The act or practice of ending the life of an individual suffering from a terminal illness or an incurable condition, as by lethal injection or the suspension of extraordinary medical treatment.

in the past two weeks and still on-going, the terri schiavo case has been in the headline of all possible media, nationally and internationally. in brief, terri schiavo was brain damaged and became persistantly vegetative from a cardiac arrest in 1990 and has been relying on a feeding tube to maintain her life for the past 15 years. the recent stir was over whether to reinsert her feeding tube which was removed on march 18, 2005 under the U.S. surpreme cournt order. the case was brought to court again and again due to the dispute between terri's husband and her family where the husband claimed that terri wished to discontinue life-prolonging support(which court ruling was in favor of for terri's medical condition) while the family wanted to keep her "alive".

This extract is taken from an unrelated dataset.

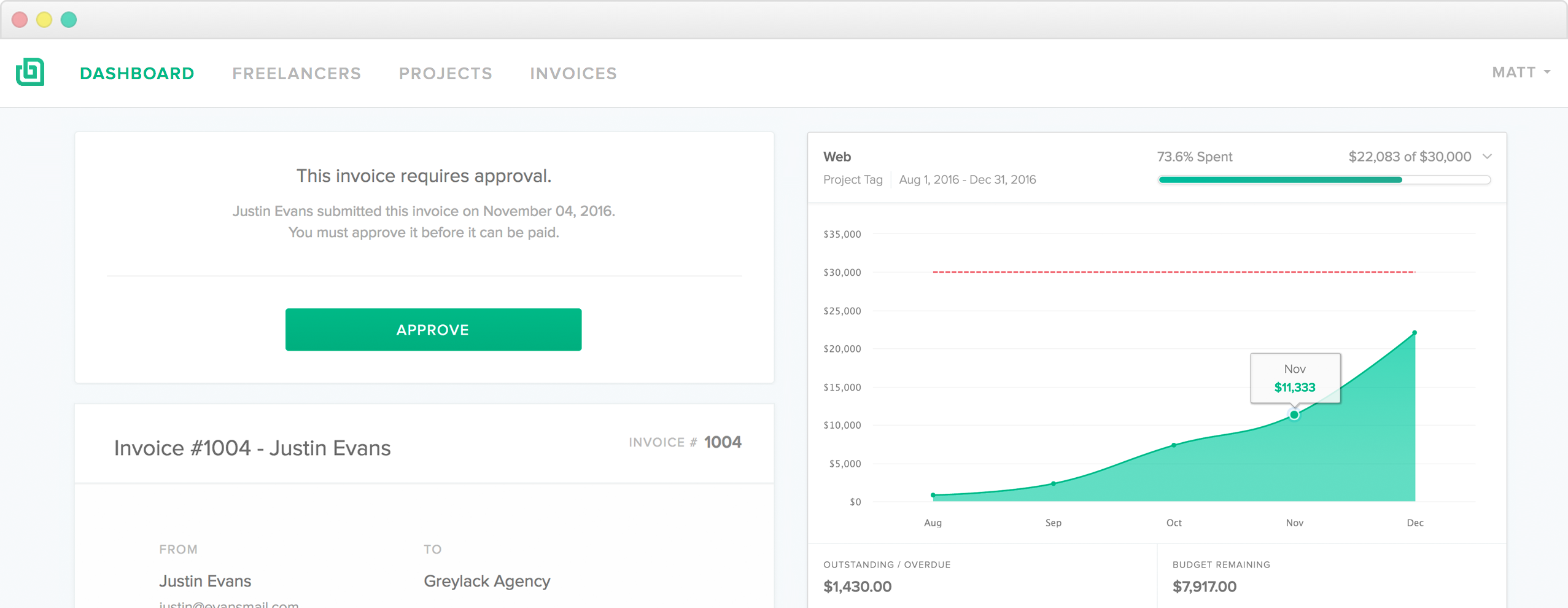Open the MATT user dropdown menu
The width and height of the screenshot is (1568, 608).
pos(1521,72)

provided with the primary information that terri's condition (irreversible brain damage) is no where near to be treated to regain normal functions, i am in favor of letting her go. 15 years surviving on a feeding tube but living a vegetative life, i believe that is enough torture to a woman. living doesn't require a person to be perfect, but living deserves dignity and hope which i believe were long gone from terri. hope may have been there for her loved ones who wished that miracle would happen, that medicine has new breakthrough to revive a vegetative person. reasonable it is to hope for cure, to make sure not to rush to end a life; but selfish it is to lengthen someone else's suffering for one's own comfort. i believe and hope, if terri can be released from her body and go whereever she should be; she can be in peace and that would lessen the suffering of her care-takers and lovd ones. along with her bygone, she could rest in peace, in comfort. and in her loved ones, she lives in their memories happily. that is healthier for all!

i didn't mean to be political here but i put this on because i want to respond to my friend, whose grandfather is terminally ill and her family is facing whether to give permission to euthanasia. while i believe no one has the right to take others life, neither of their own life, in dilemma like this kind, i opt for the ending of one's life to save further pain, suffering and deterioration of one's spiritual dignity that comes with life. in this regard, i hope that my friend would understand it is done for the better for her grandfather if euthanasia were to take place. please remember the deceased in your memories, where they could live happily and with dignity.

i can't believe how i would be acting if i had to make such decision. but when the important details against keeping a life are clear and that there is suffering involved, with a clear mind, this is my take on euthanasia.

panda alternativa

my sun burn from skiing yesterday. guess my sunglasses really worked =)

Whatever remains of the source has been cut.